# MATERIAL PROVIDED start
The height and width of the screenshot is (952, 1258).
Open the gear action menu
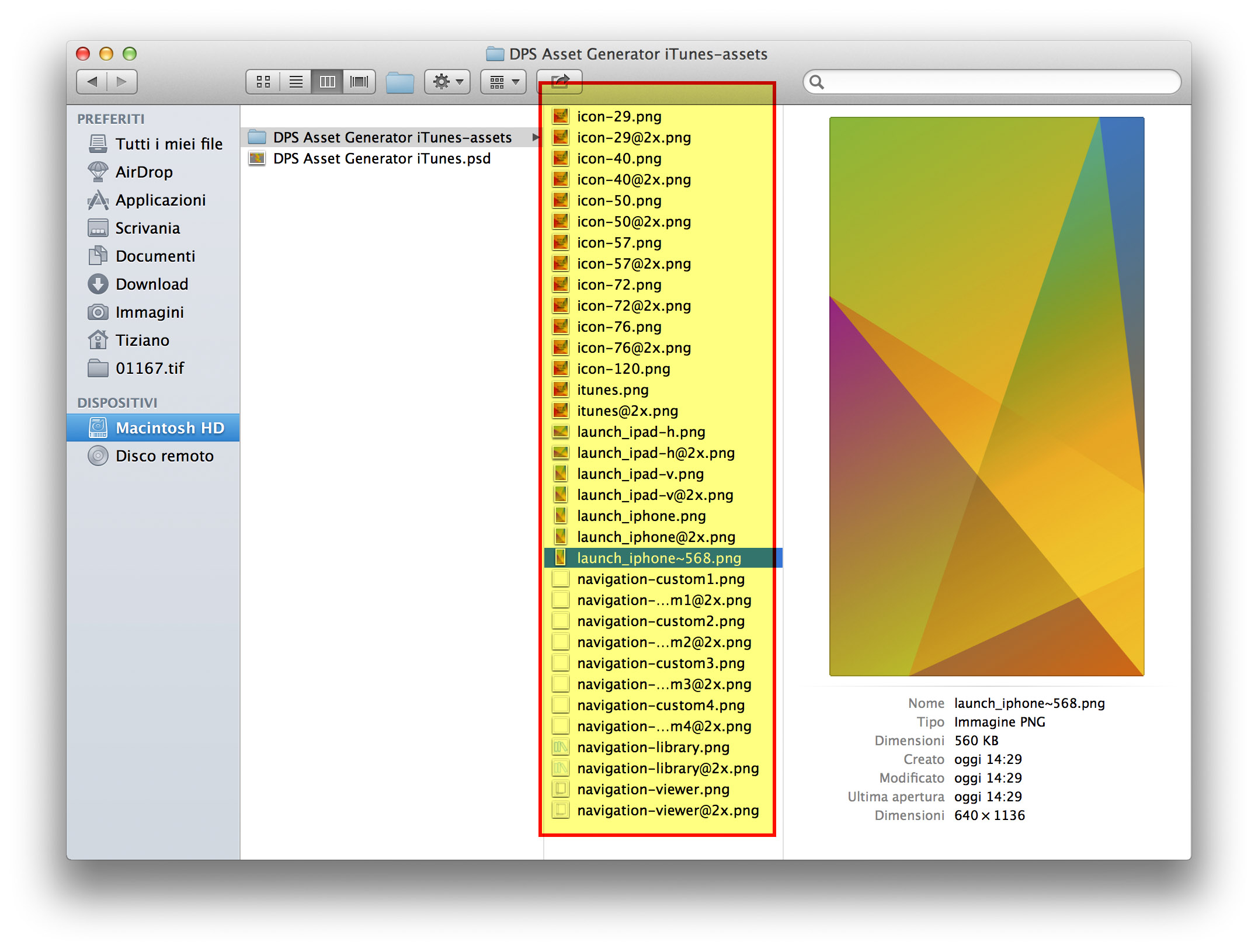pos(447,82)
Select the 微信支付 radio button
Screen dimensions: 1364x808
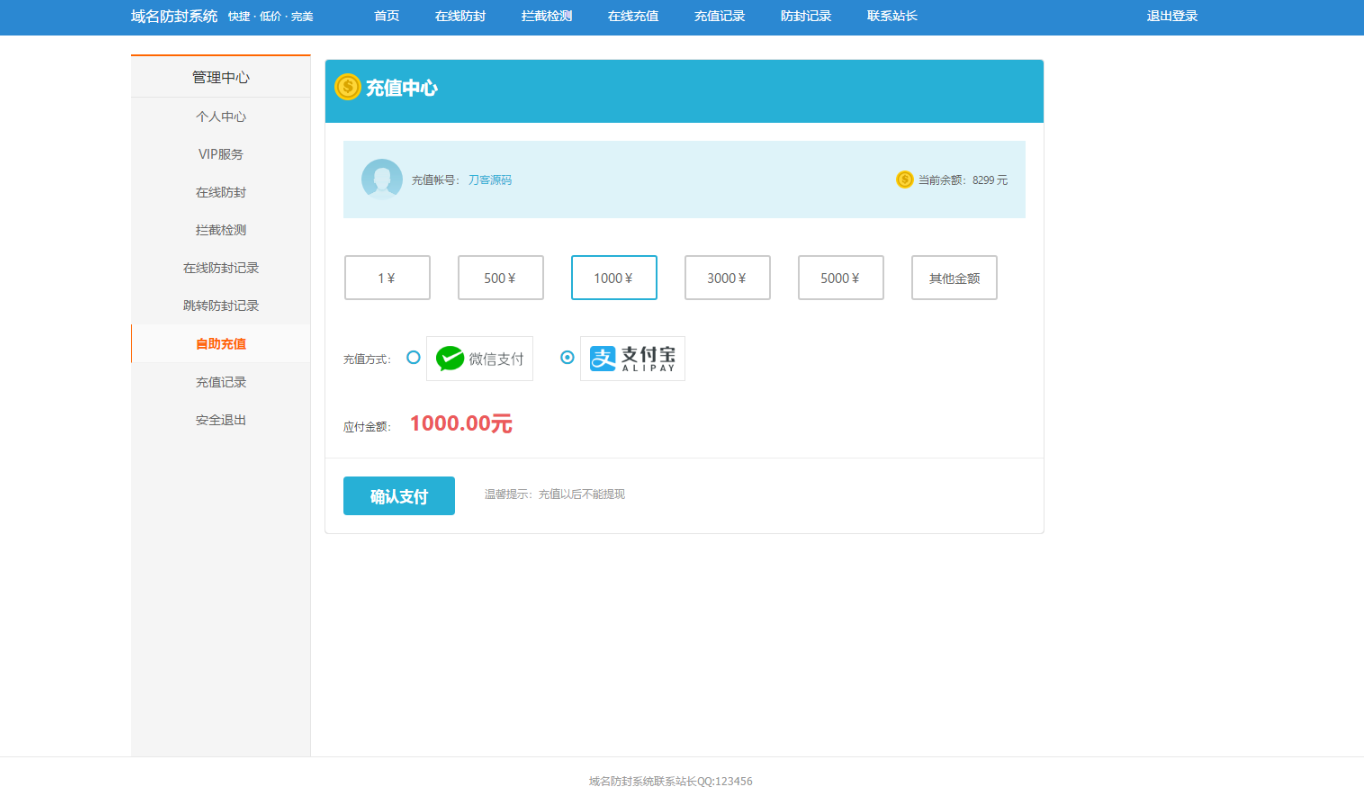coord(413,357)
# MATERIAL PROVIDED end
Could you write out the listing again with "radio button" replaced by "option button", everything else unchanged and the pictures left out?

**WRITTEN REPLY**
The height and width of the screenshot is (952, 1258).
Open the gear action menu
pos(447,82)
Select the 微信支付 option button
Screen dimensions: 1364x808
coord(413,357)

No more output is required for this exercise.